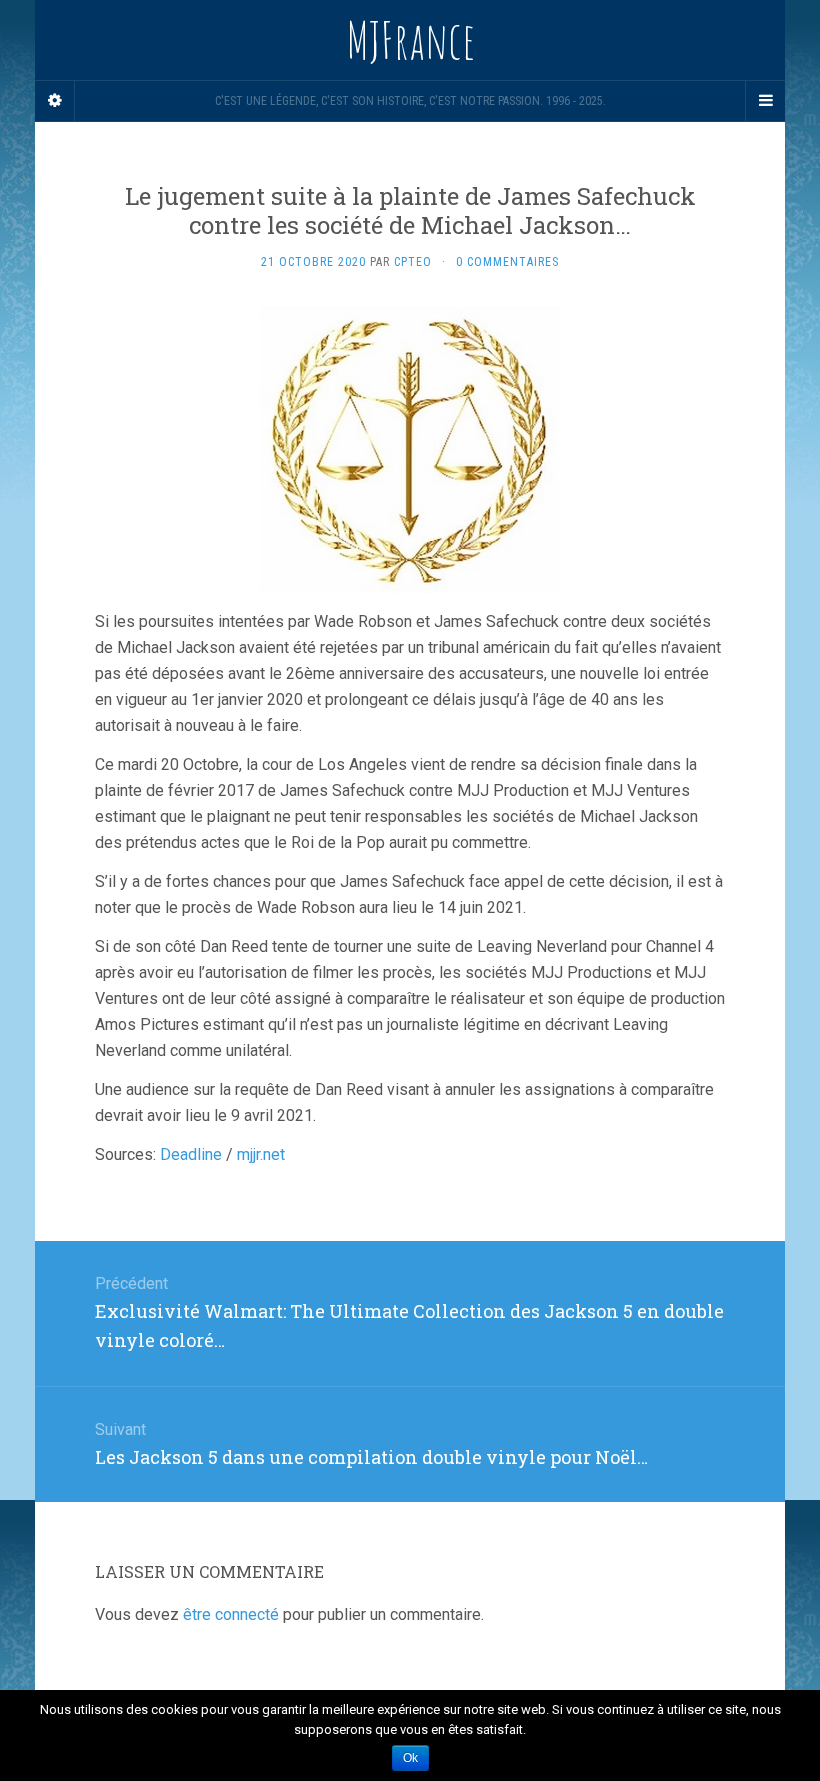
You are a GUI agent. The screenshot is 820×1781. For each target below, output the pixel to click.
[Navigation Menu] (765, 101)
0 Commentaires (507, 262)
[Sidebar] (55, 101)
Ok (410, 1758)
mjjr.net (261, 1154)
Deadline (191, 1154)
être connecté (231, 1614)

> **TASK PROMPT**
Set aside the pictures. Then return every line of the material above verbatim.

> **REPLY TO THE EXERCISE**
You are a GUI agent. The screenshot is 820×1781. For each target below, output the pixel to click.
[Navigation Menu] (765, 101)
0 Commentaires (507, 262)
[Sidebar] (55, 101)
Ok (410, 1758)
mjjr.net (261, 1154)
Deadline (191, 1154)
être connecté (231, 1614)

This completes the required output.